***** LISTING *****

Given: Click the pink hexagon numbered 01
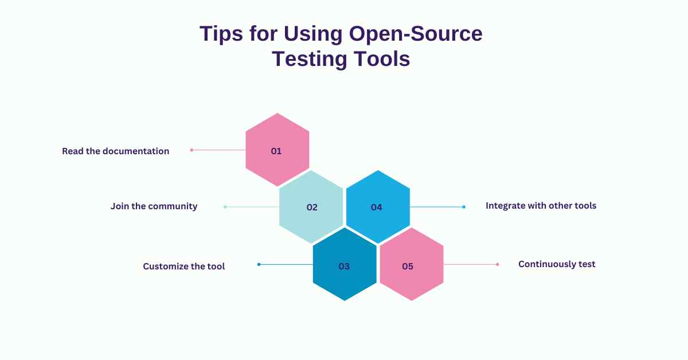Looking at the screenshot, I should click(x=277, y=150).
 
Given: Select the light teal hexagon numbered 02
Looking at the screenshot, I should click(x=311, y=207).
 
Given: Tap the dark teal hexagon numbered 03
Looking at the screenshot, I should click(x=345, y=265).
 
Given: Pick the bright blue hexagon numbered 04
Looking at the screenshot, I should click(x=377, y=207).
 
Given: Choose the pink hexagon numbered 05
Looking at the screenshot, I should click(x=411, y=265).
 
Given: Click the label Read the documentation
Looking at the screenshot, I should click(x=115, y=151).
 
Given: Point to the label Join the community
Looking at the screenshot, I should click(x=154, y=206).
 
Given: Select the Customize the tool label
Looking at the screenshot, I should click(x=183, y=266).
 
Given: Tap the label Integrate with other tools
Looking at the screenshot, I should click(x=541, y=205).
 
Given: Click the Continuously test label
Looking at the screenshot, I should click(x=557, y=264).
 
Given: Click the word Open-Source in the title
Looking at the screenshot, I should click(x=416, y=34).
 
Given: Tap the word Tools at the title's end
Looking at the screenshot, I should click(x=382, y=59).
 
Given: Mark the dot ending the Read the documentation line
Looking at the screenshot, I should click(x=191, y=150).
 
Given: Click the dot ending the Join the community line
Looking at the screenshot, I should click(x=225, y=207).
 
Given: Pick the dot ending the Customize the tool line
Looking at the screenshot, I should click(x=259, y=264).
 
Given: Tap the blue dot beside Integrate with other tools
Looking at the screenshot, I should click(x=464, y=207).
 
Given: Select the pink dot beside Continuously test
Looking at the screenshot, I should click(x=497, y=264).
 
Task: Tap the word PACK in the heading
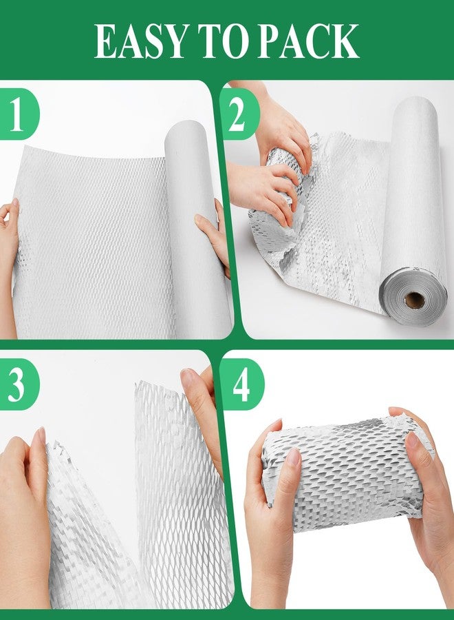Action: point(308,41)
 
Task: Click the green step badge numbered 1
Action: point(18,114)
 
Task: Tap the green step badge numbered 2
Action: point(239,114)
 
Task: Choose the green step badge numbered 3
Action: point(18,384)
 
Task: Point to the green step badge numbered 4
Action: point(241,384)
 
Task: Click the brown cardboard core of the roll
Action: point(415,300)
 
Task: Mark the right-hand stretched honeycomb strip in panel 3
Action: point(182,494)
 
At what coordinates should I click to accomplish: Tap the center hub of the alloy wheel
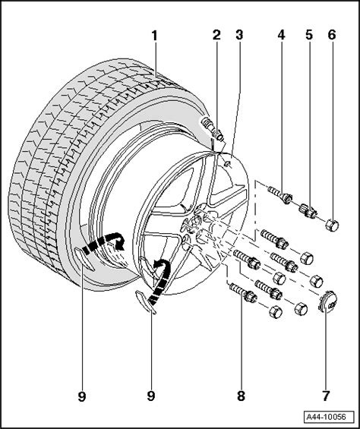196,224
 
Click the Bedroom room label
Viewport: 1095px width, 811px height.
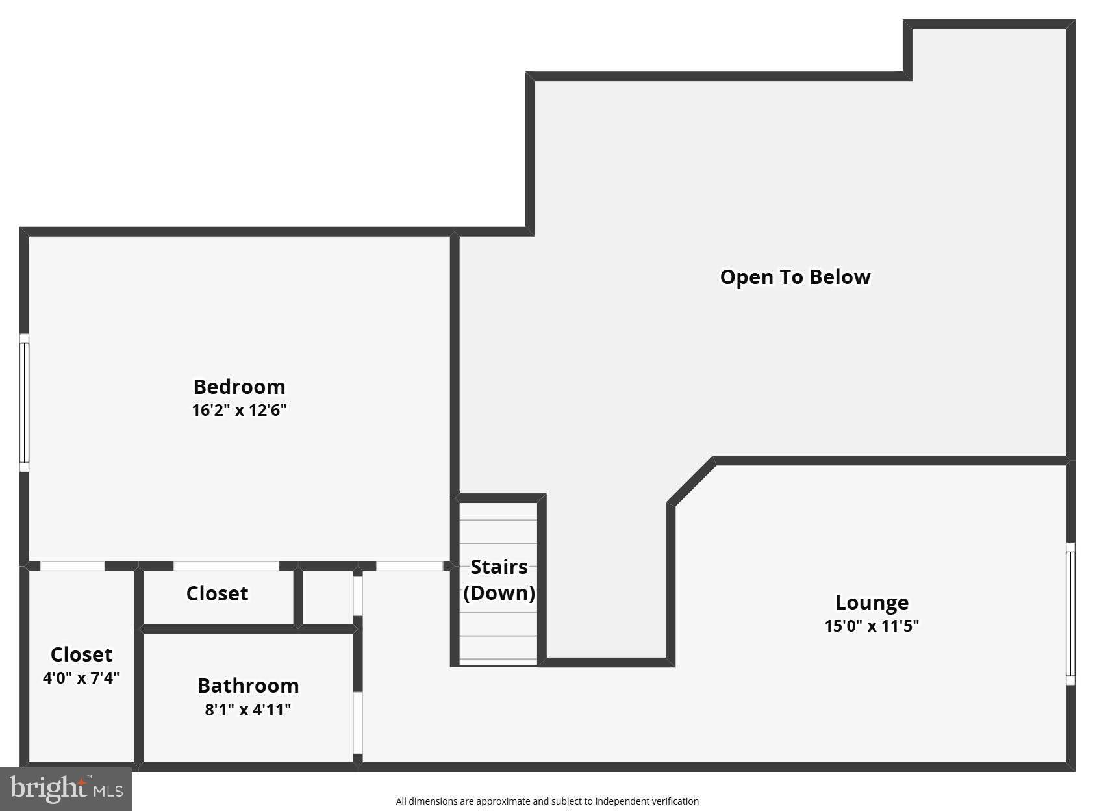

*****
***** LISTING *****

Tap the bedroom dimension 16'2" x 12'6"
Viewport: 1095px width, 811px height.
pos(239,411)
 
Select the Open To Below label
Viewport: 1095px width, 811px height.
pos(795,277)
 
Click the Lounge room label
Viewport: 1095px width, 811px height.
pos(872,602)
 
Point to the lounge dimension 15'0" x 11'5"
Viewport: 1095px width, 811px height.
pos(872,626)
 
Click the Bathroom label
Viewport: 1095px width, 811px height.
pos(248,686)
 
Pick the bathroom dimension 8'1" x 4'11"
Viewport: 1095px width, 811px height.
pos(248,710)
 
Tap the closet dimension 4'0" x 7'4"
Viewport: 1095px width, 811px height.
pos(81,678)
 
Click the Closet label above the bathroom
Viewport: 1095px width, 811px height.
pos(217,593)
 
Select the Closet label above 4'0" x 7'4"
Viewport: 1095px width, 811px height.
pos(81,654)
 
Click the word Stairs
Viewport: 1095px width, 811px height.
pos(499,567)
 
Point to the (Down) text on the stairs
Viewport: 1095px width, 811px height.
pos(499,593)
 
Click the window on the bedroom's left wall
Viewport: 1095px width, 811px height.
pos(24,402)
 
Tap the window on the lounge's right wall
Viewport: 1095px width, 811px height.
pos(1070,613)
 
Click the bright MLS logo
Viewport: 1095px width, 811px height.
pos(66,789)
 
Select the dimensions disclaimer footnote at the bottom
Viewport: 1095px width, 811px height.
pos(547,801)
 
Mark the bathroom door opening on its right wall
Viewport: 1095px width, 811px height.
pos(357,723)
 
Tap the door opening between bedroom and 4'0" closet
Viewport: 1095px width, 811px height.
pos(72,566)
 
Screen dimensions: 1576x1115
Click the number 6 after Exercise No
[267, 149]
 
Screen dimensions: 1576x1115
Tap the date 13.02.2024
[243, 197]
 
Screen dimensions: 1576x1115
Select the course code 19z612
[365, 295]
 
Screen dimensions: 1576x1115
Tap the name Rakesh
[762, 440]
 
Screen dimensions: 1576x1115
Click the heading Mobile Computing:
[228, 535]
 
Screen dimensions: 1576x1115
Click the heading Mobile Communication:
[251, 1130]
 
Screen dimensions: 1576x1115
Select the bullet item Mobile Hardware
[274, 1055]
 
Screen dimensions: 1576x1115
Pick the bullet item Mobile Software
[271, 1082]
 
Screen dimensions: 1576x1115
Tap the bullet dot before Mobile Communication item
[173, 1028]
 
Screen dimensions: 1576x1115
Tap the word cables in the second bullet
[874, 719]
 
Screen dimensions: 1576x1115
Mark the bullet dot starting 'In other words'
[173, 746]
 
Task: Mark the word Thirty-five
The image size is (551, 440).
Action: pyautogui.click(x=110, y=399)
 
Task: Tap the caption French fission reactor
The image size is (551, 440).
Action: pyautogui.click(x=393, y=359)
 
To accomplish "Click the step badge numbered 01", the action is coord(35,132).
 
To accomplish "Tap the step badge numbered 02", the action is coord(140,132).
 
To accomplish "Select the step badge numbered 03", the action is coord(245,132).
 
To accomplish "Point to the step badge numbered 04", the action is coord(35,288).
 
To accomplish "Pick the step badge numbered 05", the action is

*****

Copy out again, word for word, the items from the line containing "Given: Click the pink hexagon numbered 01" through the line containing "Given: Click the word", leaving out the pictures.

- RESPONSE TO THE TASK -
Given: Click the pink hexagon numbered 01
Looking at the screenshot, I should click(x=277, y=150).
 
Given: Select the light teal hexagon numbered 02
Looking at the screenshot, I should click(x=311, y=207).
 
Given: Tap the dark teal hexagon numbered 03
Looking at the screenshot, I should click(x=345, y=265).
 
Given: Pick the bright blue hexagon numbered 04
Looking at the screenshot, I should click(x=377, y=207).
 
Given: Choose the pink hexagon numbered 05
Looking at the screenshot, I should click(x=411, y=265).
 
Given: Click the label Read the documentation
Looking at the screenshot, I should click(x=115, y=151).
 
Given: Point to the label Join the community
Looking at the screenshot, I should click(x=154, y=206).
 
Given: Select the Customize the tool label
Looking at the screenshot, I should click(x=183, y=266).
 
Given: Tap the label Integrate with other tools
Looking at the screenshot, I should click(x=541, y=205).
 
Given: Click the Continuously test label
Looking at the screenshot, I should click(x=557, y=264).
 
Given: Click the word Open-Source in the title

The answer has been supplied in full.